There are several instances of announcements delivered through mediums.46 A variety of forms of announcement, including mediumistic, occurred in the 1911 Italian reincarnation case of Alexandrina Samona. Alexandrina’s sister, for whom she was named, died of meningitis on 15 March 1910. Three days later, her mother Adèle dreamed that she came to her and told her not to grieve, that she had not left her and would be returning as her child. Three days after that, Adèle had the same dream again. She knew nothing about reincarnation at the time, but a friend suggested that that is what the dreams portended, and gave her a book to read. Adèle had had an operation related to a miscarriage and doubted that she could become pregnant again. But the signs continued.
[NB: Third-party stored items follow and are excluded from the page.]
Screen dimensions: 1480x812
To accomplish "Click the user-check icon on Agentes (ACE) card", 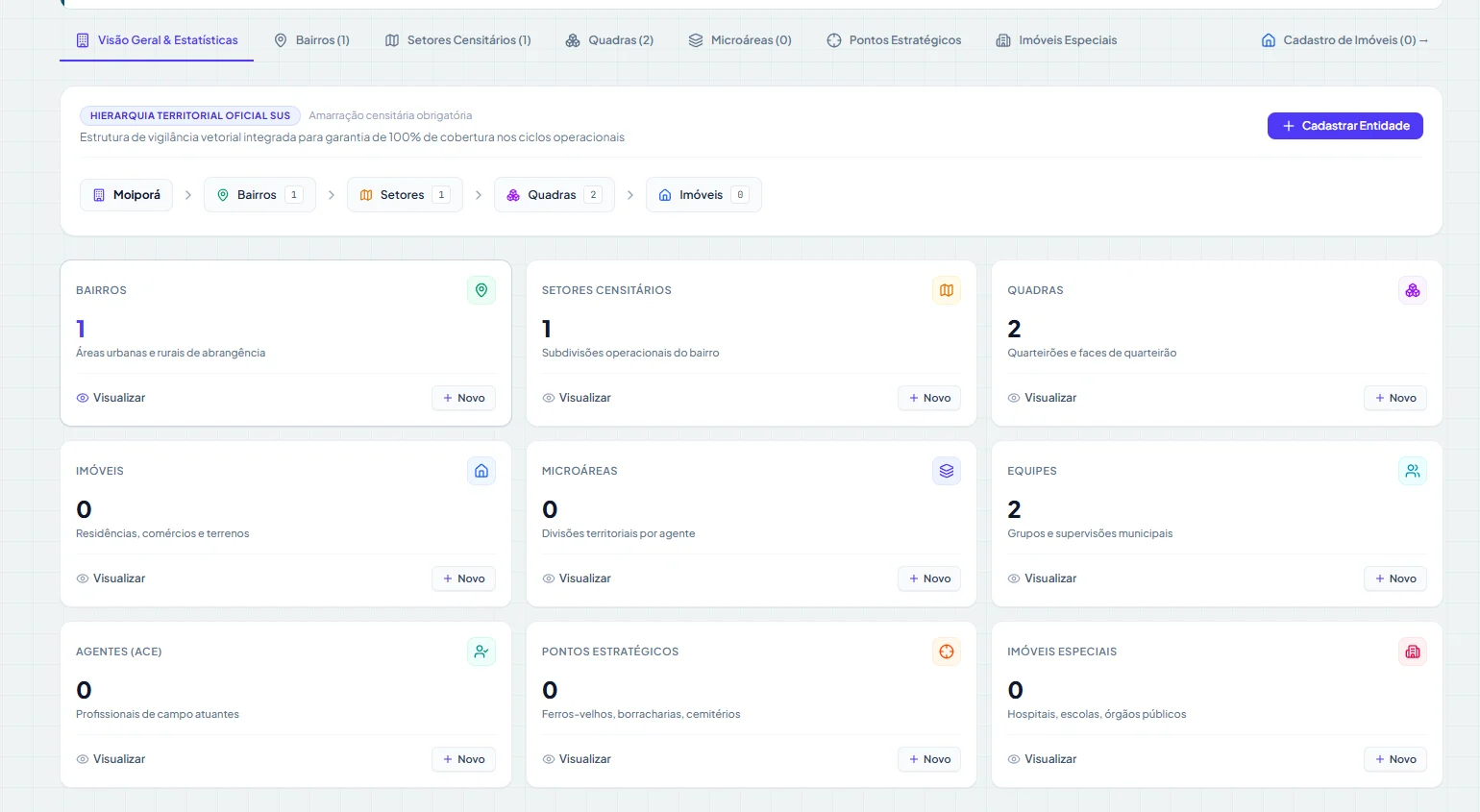I will click(x=481, y=652).
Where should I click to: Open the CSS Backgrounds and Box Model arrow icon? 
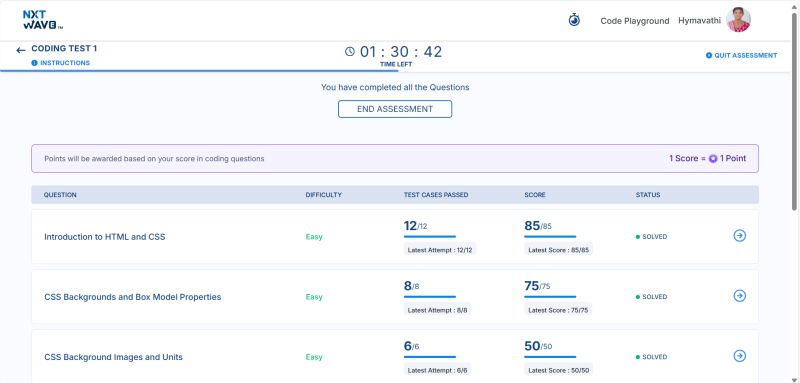click(739, 296)
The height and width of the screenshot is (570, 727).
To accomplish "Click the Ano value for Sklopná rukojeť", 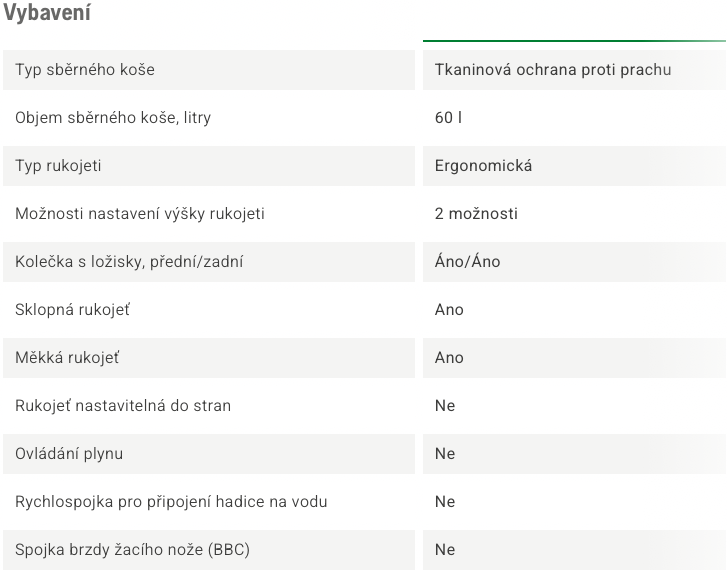I will (449, 310).
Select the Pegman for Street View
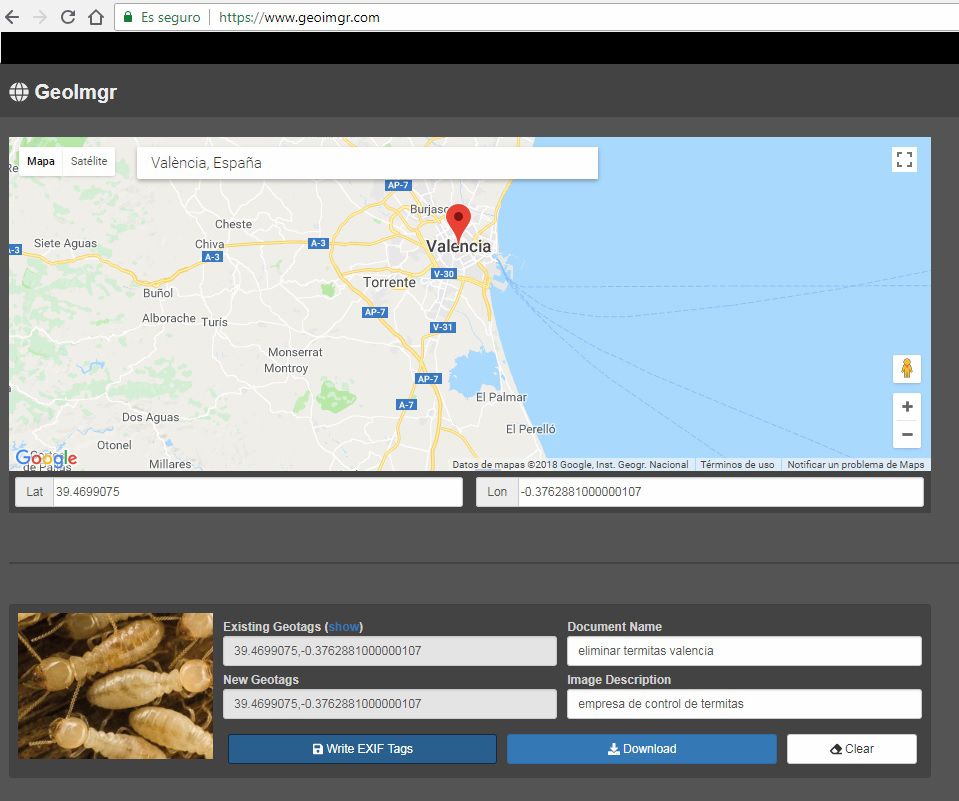Image resolution: width=959 pixels, height=801 pixels. (x=906, y=369)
One morning the family heard knocks on the door and opened it, thinking they had a visitor, but no one was there. After this, they tried to contact Alexandrina through a medium. At the first séance, a communicator identifying herself as Alexandrina said that she had made the knocks and again reassured the distraught Adèle that she would be returning to her. In a later séance, she said this would be before Christmas of that year and that she would not be alone. In April Adèle realized that she was pregnant, in August her doctor confirmed that she was carrying twins, and in the afternoon of 22 November, she gave birth.47

Other Afterdeath Communications

Family members may sense contact with the spirits of deceased loved ones in a variety of other ways, such as felt presences and poltergeist actions.48 In Return from Heaven, Bowman describes a two-year-old girl named Lauren who spoke with her deceased brother Roger on her toy telephone. After a year of regular conversations with Roger, Lauren announced to her mother, ‘Roger said he’s coming back very soon.’ Her mother tried to explain that Roger was now in Heaven, but Lauren insisted, ‘But I’ve been talking to him and he told me he’s coming back!’ A few days later when shopping, Lauren wanted to buy clothes for an infant boy. Indeed, her mother became pregnant the following year. She gave birth to Donald, who when he was able to speak made dozens of accurate statements about the auto accident, other events in Roger’s life, and changes in the house after his death.49

Prebirth and Intermission Memories

It is surprisingly common for children to remember events before their births, in the womb or before. In about 20% of the reincarnation cases that have been studied, children remember not only previous lives, but the intermission between lives.50 Some children with prebirth or intermission memories recall contacting their parents in dreams or presenting themselves to them as apparitions.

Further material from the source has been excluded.